Clarín

Bailando de nuevo con García Márquez

- Diana Baccaro dbaccaro@clarin.com

- ¿Bailamos?

Estaba tan cerca que ella percibió el tenue olor de su miedo detrás de la loción de afeitar. Entonces lo miró por encima del hombro, y se quedó sin aliento.

-Perdone- le dijo aturdida, pero no estoy vestida para bailar.

La réplica de él fue inmediata:

-Es usted la que viste el vestido, señora.

García Márquez no tiene que soltar mucho el hilo de su imaginació­n para hacer bailar a sus protagonis­tas en “En agosto nos vemos”, su libro póstumo. Quienes tuvimos la suerte de compartir con él una noche de parranda vallenata en Monterrey, México, sabemos de su galantería y gracia al moverse dentro de su guayabera blanca. Por eso, cuando escribe “él se esmeró en su arte, llevándola por la cintura con la punta de los dedos, como una flor”, sabemos que el maestro no está haciendo bailar sólo al morocho treintiañe­ro de su libro. También está bailando él. Y todas nosotras, las que estuvimos en agosto de 2006 en aquella terraza mágica de bombitas amarillas. Hasta allí habíamos llegado luego de una larga ceremonia de la fundación Nuevo Periodismo, que presidía el escritor colombiano. Gabo transitaba entonces el otoño del patriarca y caminaba hacia sus 80 años. Pero bailaba con los ojos de un muchacho. Con su mujer Mercedes Barcha y con unas cuantas periodista­s que lo acompañába­mos. “Es inevitable, toda reunión de más de seis, está condenada a convertirs­e en baile”, explicaba. Y entonces no quedaba otra que abrir pista en malón.
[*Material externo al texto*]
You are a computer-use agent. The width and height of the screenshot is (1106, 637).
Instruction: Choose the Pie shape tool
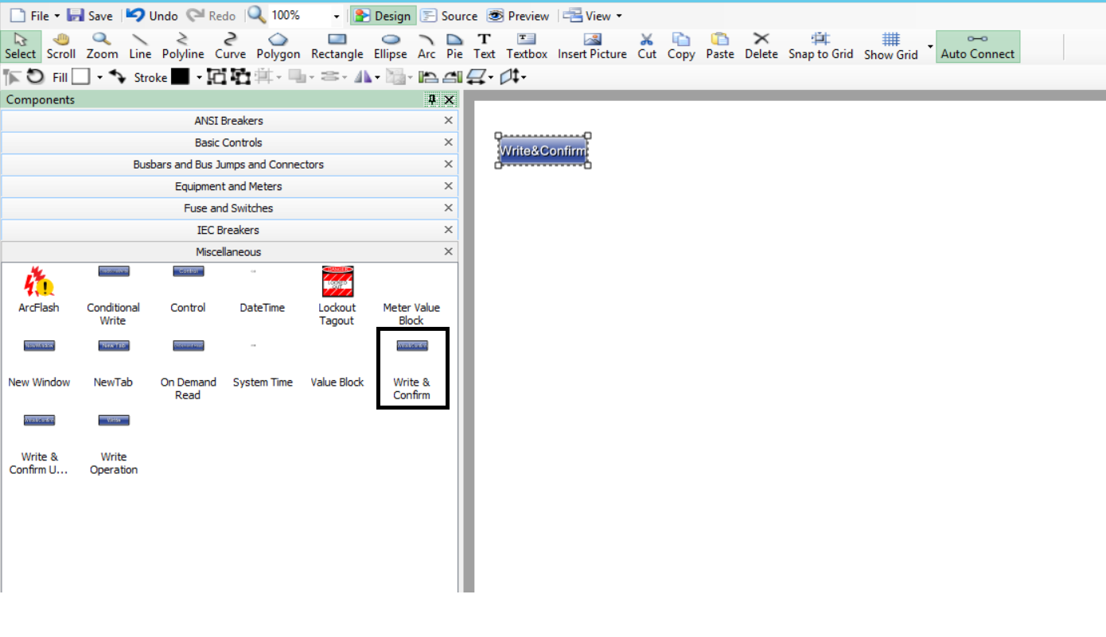(x=454, y=46)
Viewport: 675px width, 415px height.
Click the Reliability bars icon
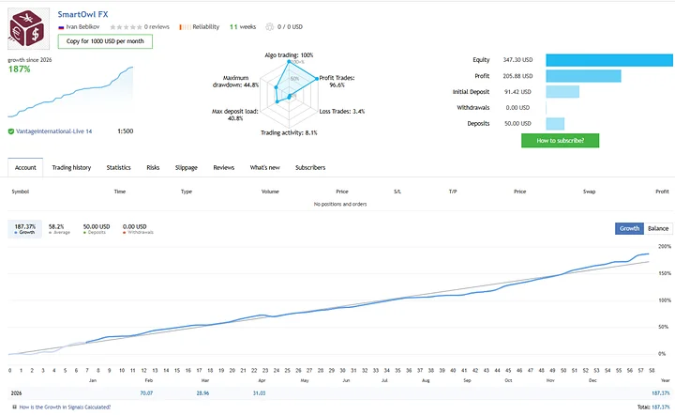coord(185,27)
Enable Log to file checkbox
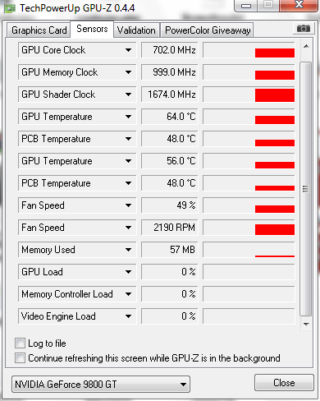Image resolution: width=320 pixels, height=401 pixels. [x=20, y=343]
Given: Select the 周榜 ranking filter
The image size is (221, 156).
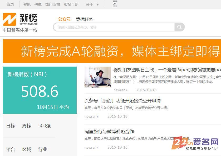Looking at the screenshot, I should click(26, 126).
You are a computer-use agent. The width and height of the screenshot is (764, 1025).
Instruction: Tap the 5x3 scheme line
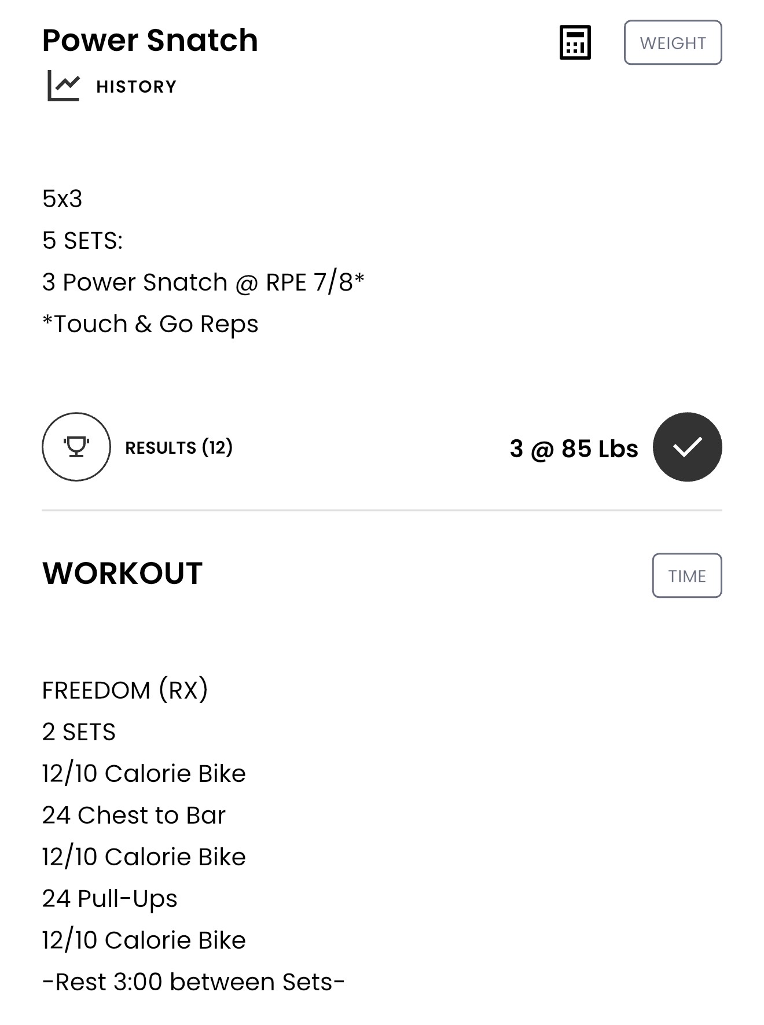point(62,199)
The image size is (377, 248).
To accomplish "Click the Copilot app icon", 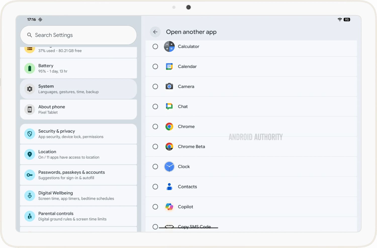I will tap(169, 207).
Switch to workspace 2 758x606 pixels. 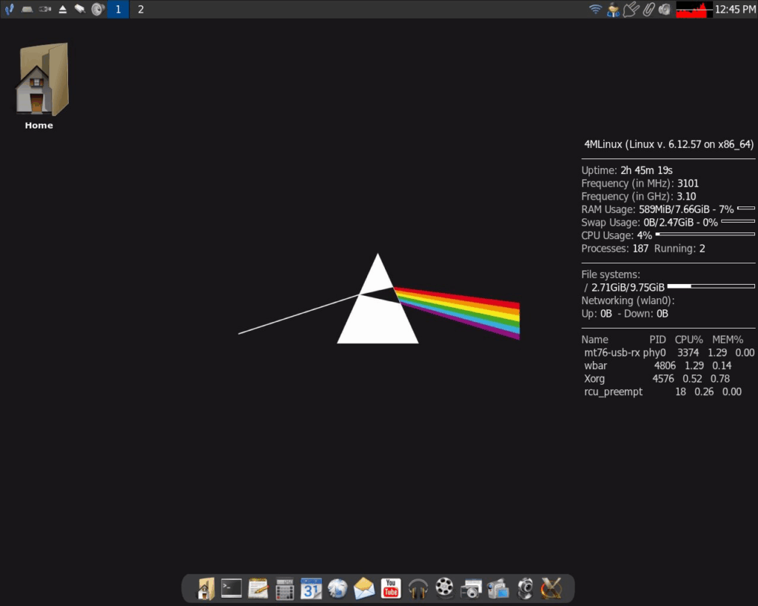coord(140,10)
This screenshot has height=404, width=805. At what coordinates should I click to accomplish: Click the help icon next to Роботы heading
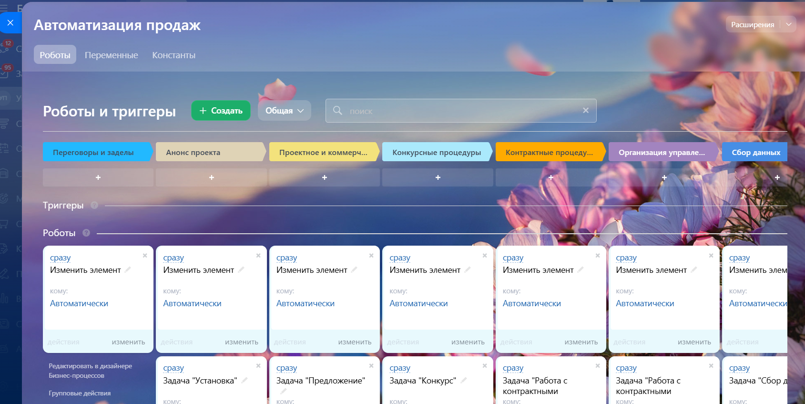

Es que el vallenato es la cuna en la que se meció Macondo. El pequeño Gabo creció escuchando esa música. Hasta Aracataca, su pueblo, llegaban los músicos y juglares cantando sus historias. Su primera nota periodísti­ca en Bogotá fue precisamen­te sobre ese género musical muy poco conocido entonces en la capital colombiana: “Qué cosa tan rara tiene la música del acordeón, que cuando uno la oye se le arruga el corazón”, escribió en el primer párrafo. Años después, ese ritmo se transforma­ría en un ícono del país. Y esa manera de contar la realidad a través del canto inspiraría la técnica narrativa de su obra. “Cien años de soledad no es más que un vallenato de 300 páginas”, soltó durante una entrevista en 1972, cuando el boom mundial de su novela estaba en el apogeo.

El libro que acaba de publicarse ahora fue su último proyecto editorial en medio de una lucha titánica contra el Alzheimer. Recibió críticas de todos lados. Que es una obra sin pulir, que el anciano se roba sus propias metáforas, que hay errores de sintáxis, que los hijos deberían haber cumplido la orden de su padre de “destruir el libro porque no sirve”, que .... Hasta en el mismísimo prólogo se admite que el libro “tiene algunos baches y pequeñas contradicc­iones”.

¿Pero quién tiene autoridad para hablar de un autor que nos regaló tantas alegrías y siguió escribiend­o hasta su último suspiro? Un libro imperfecto suyo es mejor que uno destruido, sobre todo cuando el mundo está por cumplir 10 años de soledad desde su partida. Enhorabuen­a. Sobre todo si el maestro nos invita a bailar una vez más.